目标是以 JSON 格式输出一些感兴趣的 WHOIS 字段。
#
# The contents of this file are subject to
# RIPE Database Terms and Conditions
#
# http://www.ripe.net/db/support/db-terms-conditions.pdf
#
inetnum: 10.16.151.184 - 10.16.151.191
netname: NETECONOMY-MG41731 ENTRY 1
descr: DUMMY FOO ENTRY 1
country: IT ENTRY 1
admin-c: DUMY-RIPE
tech-c: DUMY-RIPE
status: ASSIGNED PA
notify: neteconomy.rete@example.com
mnt-by: INTERB-MNT
changed: unread@xxx..net 20000101
source: RIPE
remarks: ****************************
remarks: * THIS OBJECT IS MODIFIED
remarks: * Please note that all data that is generally regarded as personal
remarks: * data has been removed from this object.
remarks: * To view the original object, please query the RIPE Database at:
remarks: * http://www.ripe.net/whois
remarks: ****************************
% Tags relating to '80.16.151.184 - 80.16.151.191'
% RIPE-USER-RESOURCE
inetnum: 20.16.151.180 - 20.16.151.183
netname: NETECONOMY-MG41731 ENTRY 2
descr: DUMMY FOO ENTRY 2
country: IT ENTRY 2
admin-c: DUMY-RIPE
tech-c: DUMY-RIPE
status: ASSIGNED PA
notify: neteconomy.rete@xxx.it
mnt-by: INTERB-MNT
changed: unread@xxx.net 20000101
source: RIPE
remarks: ****************************
remarks: * THIS OBJECT IS MODIFIED
remarks: * Please note that all data that is generally regarded as personal
remarks: * data has been removed from this object.
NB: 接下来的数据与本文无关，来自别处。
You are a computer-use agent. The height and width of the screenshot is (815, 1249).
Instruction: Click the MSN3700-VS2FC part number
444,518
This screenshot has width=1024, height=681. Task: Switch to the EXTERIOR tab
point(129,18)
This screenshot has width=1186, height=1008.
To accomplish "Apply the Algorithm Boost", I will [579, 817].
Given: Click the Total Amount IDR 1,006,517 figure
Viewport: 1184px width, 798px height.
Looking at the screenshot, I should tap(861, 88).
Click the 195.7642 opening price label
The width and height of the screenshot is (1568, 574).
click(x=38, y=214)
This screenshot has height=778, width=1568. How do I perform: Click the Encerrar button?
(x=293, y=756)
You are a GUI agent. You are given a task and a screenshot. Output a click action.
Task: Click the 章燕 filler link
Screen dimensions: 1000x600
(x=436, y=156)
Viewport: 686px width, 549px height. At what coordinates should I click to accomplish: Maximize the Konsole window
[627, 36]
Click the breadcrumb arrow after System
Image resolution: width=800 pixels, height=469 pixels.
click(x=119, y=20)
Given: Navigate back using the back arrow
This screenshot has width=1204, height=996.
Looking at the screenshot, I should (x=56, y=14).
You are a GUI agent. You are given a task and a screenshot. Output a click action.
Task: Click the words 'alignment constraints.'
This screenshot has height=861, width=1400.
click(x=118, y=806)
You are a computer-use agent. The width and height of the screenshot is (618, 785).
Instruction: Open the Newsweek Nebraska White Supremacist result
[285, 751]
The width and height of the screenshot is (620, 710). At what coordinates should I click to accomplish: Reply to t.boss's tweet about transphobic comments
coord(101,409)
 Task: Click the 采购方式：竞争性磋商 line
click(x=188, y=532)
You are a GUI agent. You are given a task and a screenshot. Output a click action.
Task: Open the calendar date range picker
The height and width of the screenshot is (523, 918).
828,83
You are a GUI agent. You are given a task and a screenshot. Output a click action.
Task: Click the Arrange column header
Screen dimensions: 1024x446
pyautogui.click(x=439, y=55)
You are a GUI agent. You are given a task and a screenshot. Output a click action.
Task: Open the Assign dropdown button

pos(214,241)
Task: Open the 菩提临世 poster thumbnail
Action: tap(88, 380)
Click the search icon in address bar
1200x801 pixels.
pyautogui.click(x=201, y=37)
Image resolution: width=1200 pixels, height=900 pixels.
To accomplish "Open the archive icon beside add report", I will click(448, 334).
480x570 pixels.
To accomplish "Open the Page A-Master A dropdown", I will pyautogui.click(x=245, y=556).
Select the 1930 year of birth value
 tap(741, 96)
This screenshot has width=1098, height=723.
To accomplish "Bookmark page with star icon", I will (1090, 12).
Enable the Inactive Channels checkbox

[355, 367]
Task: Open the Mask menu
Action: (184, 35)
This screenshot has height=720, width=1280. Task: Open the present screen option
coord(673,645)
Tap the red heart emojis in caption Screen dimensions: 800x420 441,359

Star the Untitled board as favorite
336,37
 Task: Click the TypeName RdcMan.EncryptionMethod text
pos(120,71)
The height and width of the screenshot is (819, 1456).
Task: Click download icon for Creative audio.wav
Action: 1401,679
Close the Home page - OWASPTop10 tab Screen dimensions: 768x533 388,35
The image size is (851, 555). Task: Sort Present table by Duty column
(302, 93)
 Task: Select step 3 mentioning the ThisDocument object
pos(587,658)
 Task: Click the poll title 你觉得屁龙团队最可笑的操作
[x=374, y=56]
remarks: * To view the original object, please query the RIPE Database at:
remarks: * http://www.ripe.net/whois
remarks: ****************************
我正在使用下面的代码进行解析和信息检索,我确信它远未优化,我可以以更有效的方式获得类似的结果。
def create_json2():
regex_inetnum = r'inetnum:\s+(?P<inetnum_val>.*)'
regex_netname = r'netname:\s+(?P<netname_val>.*)'
regex_country = r'country:\s+(?P<country_val>.*)'
regex_descr = r'descr:\s+(?P<descr_val>.*)'
inetnum_list = []
netname_list = []
country_list = []
descr_list = []
records = []
with open(RIPE_DB, "r") as f:
for line in f:
inetnum = re.search(regex_inetnum, line, re.IGNORECASE)
netname = re.search(regex_netname, line, re.IGNORECASE)
country = re.search(regex_country, line, re.IGNORECASE)
descr = re.search(regex_descr, line, re.IGNORECASE)
if inetnum is not None:
inetnum_val = inetnum.group("inetnum_val").strip()
inetnum_list.append(inetnum_val)
if netname is not None:
netname_val = netname.group("netname_val").strip()
netname_list.append(netname_val)
if country is not None:
country_val = country.group("country_val").strip()
country_list.append(country_val)
if descr is not None:
descr_val = descr.group("descr_val").strip()
descr_list.append(descr_val)
for i,n,d,c in zip(inetnum_list, netname_list, descr_list, country_list):
data = {'inetnum': i, 'netname': n.upper(), 'descr': d.upper(), 'country': c.upper()}
records.append(data)
print json.dumps(records, indent=4)
create_json2()
当我开始解析文件时,它会在一段时间后停止并出现以下错误。
$> ./parse.py
Killed
在文件处理过程中,RAM/CPU 负载非常高。
相同的代码按预期工作,并且在较小的文件上没有错误。
为了能够解析这个超过 4G 的文件并提高代码逻辑和质量,您有什么建议吗?